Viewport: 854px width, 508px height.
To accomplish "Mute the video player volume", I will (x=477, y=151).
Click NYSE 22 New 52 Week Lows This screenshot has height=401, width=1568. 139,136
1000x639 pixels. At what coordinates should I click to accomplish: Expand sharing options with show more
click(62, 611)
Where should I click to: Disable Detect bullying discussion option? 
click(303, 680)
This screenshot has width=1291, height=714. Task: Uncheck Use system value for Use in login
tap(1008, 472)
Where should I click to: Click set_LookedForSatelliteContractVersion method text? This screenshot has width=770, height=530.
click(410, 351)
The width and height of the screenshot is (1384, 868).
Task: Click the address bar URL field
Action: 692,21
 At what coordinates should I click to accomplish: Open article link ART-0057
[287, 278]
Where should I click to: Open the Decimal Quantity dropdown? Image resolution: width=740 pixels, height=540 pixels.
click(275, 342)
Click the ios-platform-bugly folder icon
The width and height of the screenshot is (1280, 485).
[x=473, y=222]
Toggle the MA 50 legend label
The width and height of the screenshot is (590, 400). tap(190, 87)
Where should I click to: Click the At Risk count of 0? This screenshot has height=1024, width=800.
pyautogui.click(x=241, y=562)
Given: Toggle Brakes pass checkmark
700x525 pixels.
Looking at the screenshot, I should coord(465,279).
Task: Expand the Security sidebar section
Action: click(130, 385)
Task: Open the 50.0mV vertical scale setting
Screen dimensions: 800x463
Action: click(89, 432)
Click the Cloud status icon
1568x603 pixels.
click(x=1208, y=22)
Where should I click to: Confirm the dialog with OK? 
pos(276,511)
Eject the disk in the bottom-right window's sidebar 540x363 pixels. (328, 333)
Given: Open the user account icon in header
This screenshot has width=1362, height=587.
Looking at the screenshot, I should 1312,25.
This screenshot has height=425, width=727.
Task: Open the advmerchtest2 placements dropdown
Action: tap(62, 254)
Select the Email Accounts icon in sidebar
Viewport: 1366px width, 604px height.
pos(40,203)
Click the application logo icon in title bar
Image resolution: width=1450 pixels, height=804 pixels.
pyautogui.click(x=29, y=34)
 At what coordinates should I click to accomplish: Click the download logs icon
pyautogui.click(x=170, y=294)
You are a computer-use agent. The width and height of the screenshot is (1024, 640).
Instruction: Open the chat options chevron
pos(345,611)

Assignment — Reproduce verbatim the lines above, from the line with "Where should I click to: Open" through the line with "Given: Toggle Brakes pass checkmark".

Your solution —
Where should I click to: Open the Decimal Quantity dropdown? Image resolution: width=740 pixels, height=540 pixels.
click(275, 342)
Click the ios-platform-bugly folder icon
The width and height of the screenshot is (1280, 485).
[x=473, y=222]
Toggle the MA 50 legend label
The width and height of the screenshot is (590, 400). tap(190, 87)
Where should I click to: Click the At Risk count of 0? This screenshot has height=1024, width=800.
pyautogui.click(x=241, y=562)
Given: Toggle Brakes pass checkmark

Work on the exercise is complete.